WORK ITEM | Count the lines in the records that hold the string "heading". Only the number should be given.

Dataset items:
====

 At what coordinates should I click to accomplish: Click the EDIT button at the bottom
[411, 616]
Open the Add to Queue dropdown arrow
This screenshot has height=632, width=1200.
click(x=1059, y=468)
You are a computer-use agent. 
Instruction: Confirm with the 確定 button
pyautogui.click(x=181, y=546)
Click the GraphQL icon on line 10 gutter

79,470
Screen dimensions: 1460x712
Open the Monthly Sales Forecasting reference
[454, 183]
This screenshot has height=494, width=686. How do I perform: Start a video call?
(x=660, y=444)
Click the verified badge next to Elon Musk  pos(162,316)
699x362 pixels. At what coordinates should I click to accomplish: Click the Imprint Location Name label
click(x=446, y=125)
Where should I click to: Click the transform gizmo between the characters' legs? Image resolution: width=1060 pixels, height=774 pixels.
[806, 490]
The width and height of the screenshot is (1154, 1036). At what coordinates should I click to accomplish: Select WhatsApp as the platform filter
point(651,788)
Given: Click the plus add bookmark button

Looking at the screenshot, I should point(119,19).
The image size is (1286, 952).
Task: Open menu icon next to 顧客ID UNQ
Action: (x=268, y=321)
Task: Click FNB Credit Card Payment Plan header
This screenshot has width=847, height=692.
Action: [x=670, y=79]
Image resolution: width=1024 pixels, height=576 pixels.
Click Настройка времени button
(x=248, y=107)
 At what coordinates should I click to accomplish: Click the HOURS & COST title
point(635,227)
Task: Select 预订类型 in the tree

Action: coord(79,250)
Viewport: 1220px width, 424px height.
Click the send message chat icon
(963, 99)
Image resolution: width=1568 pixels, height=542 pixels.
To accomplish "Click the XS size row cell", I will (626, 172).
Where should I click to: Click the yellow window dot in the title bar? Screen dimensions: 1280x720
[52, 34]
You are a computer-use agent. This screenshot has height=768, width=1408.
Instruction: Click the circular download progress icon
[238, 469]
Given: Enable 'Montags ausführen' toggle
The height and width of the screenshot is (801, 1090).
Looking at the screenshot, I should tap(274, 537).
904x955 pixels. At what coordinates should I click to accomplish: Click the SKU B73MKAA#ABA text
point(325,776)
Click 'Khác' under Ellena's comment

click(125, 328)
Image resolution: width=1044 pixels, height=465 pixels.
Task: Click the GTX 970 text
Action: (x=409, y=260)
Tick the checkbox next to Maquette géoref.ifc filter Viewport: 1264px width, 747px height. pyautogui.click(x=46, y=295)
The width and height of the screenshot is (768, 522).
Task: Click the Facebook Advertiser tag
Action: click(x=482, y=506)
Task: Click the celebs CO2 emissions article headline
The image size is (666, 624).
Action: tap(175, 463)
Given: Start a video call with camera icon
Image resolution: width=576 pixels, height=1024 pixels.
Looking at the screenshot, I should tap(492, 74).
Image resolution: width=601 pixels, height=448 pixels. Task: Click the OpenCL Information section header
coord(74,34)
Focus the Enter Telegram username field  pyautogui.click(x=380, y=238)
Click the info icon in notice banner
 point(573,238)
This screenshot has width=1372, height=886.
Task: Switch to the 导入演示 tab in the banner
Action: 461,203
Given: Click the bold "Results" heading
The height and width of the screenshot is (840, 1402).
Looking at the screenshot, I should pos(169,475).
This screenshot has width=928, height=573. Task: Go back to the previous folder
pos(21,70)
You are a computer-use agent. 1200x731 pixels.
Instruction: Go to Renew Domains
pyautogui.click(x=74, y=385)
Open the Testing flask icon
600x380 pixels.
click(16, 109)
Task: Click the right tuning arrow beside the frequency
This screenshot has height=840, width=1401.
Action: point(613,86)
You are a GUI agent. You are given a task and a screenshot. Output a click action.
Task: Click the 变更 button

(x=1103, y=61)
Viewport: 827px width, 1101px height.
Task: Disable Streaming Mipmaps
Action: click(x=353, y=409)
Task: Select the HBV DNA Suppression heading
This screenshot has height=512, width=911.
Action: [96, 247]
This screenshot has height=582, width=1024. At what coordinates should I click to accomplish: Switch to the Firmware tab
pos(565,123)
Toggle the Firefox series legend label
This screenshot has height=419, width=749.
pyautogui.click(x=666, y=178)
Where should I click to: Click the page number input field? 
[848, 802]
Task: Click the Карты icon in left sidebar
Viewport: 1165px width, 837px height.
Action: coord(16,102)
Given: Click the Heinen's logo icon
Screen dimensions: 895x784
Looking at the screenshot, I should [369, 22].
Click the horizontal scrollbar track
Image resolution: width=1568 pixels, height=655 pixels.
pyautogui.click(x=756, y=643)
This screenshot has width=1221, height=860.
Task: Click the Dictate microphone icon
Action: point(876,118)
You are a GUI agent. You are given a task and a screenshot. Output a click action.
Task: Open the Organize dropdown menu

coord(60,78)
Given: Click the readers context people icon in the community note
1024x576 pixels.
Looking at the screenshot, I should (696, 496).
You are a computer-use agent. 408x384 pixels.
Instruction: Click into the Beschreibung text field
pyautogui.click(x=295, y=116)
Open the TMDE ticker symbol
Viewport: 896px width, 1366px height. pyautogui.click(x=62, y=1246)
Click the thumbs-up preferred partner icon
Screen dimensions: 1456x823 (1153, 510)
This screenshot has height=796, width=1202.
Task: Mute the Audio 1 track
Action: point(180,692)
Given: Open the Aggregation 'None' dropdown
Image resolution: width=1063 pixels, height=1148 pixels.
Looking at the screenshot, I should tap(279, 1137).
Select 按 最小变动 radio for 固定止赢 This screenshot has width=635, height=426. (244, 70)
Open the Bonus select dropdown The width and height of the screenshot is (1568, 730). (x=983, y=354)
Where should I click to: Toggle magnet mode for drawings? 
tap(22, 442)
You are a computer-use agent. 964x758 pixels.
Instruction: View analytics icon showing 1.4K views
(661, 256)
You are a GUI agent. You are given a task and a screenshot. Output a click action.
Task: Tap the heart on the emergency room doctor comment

====

SOLUTION FOR THIS EXERCISE | 2